Practical visual markers
— Level rhythm: Repeating spacing (every 1–3 ticks) and similar block sizes.
— Repeated absorption: Many trades at the level and periodic size reappearing — the step is willing to execute.
— Acceleration between steps: After one step breaks, price quickly “jumps” to the next.
How to distinguish a working ladder from a “painting”
— Working: Prints at step prices + visible refresh; steps don’t vanish synchronously as price approaches.
— Painted: Large numbers pull without trades, steps “melt” in advance, spread widens — meant to influence expectations, not to execute.
What the trader should watch
— Is there a repeating price step (every 1–3 ticks) with similar sizes
— Are trades occurring at the steps, and does size replenish after hits
— How does price behave between steps: accelerate or bog down
— Do steps evolve over time: move with price (accompaniment) or disappear (painting)
Typical mistakes
— Treating any sequence of big numbers as a ladder without tape/refresh confirmation.
— Ignoring spread context: on a wide spread, “stepwise” behavior can be mere book breathing.
— Not checking what’s behind the nearest step: emptiness there means a sharper acceleration on the break.
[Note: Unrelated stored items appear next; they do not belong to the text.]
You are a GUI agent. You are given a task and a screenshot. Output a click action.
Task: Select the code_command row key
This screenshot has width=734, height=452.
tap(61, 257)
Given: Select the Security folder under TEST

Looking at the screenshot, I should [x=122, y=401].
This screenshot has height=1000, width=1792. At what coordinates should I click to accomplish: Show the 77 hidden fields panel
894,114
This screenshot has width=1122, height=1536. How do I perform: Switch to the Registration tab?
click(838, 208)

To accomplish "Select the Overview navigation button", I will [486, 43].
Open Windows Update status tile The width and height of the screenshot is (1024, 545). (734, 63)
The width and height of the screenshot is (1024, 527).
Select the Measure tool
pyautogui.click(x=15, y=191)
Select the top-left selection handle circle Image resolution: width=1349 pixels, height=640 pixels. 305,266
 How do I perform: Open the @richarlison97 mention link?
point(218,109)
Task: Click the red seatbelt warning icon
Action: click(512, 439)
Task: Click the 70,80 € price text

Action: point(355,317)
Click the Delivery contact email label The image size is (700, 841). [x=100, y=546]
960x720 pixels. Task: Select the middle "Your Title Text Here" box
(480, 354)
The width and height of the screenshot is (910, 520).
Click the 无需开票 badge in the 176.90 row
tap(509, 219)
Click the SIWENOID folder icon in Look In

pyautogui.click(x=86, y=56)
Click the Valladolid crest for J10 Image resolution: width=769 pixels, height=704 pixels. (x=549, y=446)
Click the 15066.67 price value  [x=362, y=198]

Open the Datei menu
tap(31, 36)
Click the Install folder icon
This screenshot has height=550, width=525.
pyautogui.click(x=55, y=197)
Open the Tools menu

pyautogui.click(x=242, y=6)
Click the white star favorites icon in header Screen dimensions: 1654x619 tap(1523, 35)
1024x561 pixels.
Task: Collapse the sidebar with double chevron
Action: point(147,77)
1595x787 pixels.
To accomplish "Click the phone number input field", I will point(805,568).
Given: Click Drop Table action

Conclusion. A ladder is structured liquidity. It creates stepwise trend accompaniment or predictable braking of a move. By spotting it in the DOM and T&S, you can better anticipate where price will slow — and where, after a break, it’s likely to accelerate toward the next step.
E) Depth dynamics (before / during / after)
1) Before the impulse — “preparing the path”
What you see:
— DOM (defending side): series of pulls at L1–L3 — levels thin out without trades.
— DOM (opposite side): levels aren’t replenished; the “ladder” becomes sparse.
— T&S: one-directional aggression in small clips (IOC pings) probing the path.
— Spread: tends to widen on impact.
Meaning: liquidity runs away from the hit, creating “voids” — price can sweep the nearest ticks with little resistance.
What to watch: synchronized pulls on 2–3 nearest levels, no refresh on the defending side, the first sequences of prints in one direction.
2) During accumulation — “absorption”
What you see:
— DOM (target level): regular stacks and refresh — size returns after each hit.
— T&S: many trades at one price or within a tight range, but little price progress.
— Spread: usually tight; the best quote holds (Ask or Bid doesn’t move away).
Meaning: an iceberg/hidden order is present — a participant is absorbing flow, quietly accumulating or distributing without showing a single large visible order.
What to watch: repeating “caps” (20→0→20…), steady prints at the same price, a stable spread. The more “hit → refill” cycles, the stronger the absorption.
3) After the breakout — “vacuum and digestion”
What you see:
— DOM: immediately after the break — thin book; adjacent levels are sparse, the ladder is diluted.
— T&S: a short burst of one-directional trades followed by fading activity.
— Spread: often wide at the moment of the break, then narrows.
— Return of levels: after a few updates, new blocks begin to appear.
Meaning: the market hits exhaustion — the impulse has run out; time is needed to restore liquidity and decide whether to continue or pull back.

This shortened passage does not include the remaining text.